● Objective
Copy the items exactly, from the first line through the line that contains "size is located at coordinates (1399, 181).", including that line.

● Extracted records
* * * * * * * * *
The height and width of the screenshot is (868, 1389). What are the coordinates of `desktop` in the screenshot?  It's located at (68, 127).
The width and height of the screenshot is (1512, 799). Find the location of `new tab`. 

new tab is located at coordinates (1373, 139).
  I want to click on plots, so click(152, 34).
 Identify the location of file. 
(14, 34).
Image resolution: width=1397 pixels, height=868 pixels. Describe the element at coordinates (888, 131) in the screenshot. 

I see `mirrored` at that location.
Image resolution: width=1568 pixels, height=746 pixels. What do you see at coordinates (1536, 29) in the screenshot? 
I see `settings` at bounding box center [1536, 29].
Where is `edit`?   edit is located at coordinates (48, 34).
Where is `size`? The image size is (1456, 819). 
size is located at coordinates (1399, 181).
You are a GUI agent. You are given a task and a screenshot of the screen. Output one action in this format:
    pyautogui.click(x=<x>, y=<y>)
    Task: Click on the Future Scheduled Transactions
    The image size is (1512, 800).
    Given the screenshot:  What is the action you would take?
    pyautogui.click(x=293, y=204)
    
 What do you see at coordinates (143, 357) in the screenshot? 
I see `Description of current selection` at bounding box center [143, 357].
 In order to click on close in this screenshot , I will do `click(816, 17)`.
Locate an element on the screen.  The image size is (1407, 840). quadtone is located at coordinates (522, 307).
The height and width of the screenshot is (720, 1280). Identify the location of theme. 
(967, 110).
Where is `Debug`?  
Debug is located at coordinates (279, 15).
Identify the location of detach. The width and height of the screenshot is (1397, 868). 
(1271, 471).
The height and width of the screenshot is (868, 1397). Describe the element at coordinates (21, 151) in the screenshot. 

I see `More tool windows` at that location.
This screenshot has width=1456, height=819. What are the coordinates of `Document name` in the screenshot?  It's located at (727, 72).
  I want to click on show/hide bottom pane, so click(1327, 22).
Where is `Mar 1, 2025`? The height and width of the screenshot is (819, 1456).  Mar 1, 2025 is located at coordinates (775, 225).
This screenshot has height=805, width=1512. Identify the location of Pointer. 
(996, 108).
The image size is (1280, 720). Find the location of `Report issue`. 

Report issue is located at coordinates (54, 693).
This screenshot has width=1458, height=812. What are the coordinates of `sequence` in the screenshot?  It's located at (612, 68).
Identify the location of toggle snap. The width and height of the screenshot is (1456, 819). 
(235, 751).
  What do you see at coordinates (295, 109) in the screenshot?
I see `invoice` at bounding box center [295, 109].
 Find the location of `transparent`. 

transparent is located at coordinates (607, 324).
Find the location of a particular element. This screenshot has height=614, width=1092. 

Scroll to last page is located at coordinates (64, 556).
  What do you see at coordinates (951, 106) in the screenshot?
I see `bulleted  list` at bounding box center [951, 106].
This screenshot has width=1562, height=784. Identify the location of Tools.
* * * * * * * * *
● Problem solution
The height and width of the screenshot is (868, 1389). What are the coordinates of `desktop` in the screenshot?  It's located at (68, 127).
The width and height of the screenshot is (1512, 799). Find the location of `new tab`. 

new tab is located at coordinates (1373, 139).
  I want to click on plots, so click(152, 34).
 Identify the location of file. 
(14, 34).
Image resolution: width=1397 pixels, height=868 pixels. Describe the element at coordinates (888, 131) in the screenshot. 

I see `mirrored` at that location.
Image resolution: width=1568 pixels, height=746 pixels. What do you see at coordinates (1536, 29) in the screenshot? 
I see `settings` at bounding box center [1536, 29].
Where is `edit`?   edit is located at coordinates (48, 34).
Where is `size`? The image size is (1456, 819). 
size is located at coordinates (1399, 181).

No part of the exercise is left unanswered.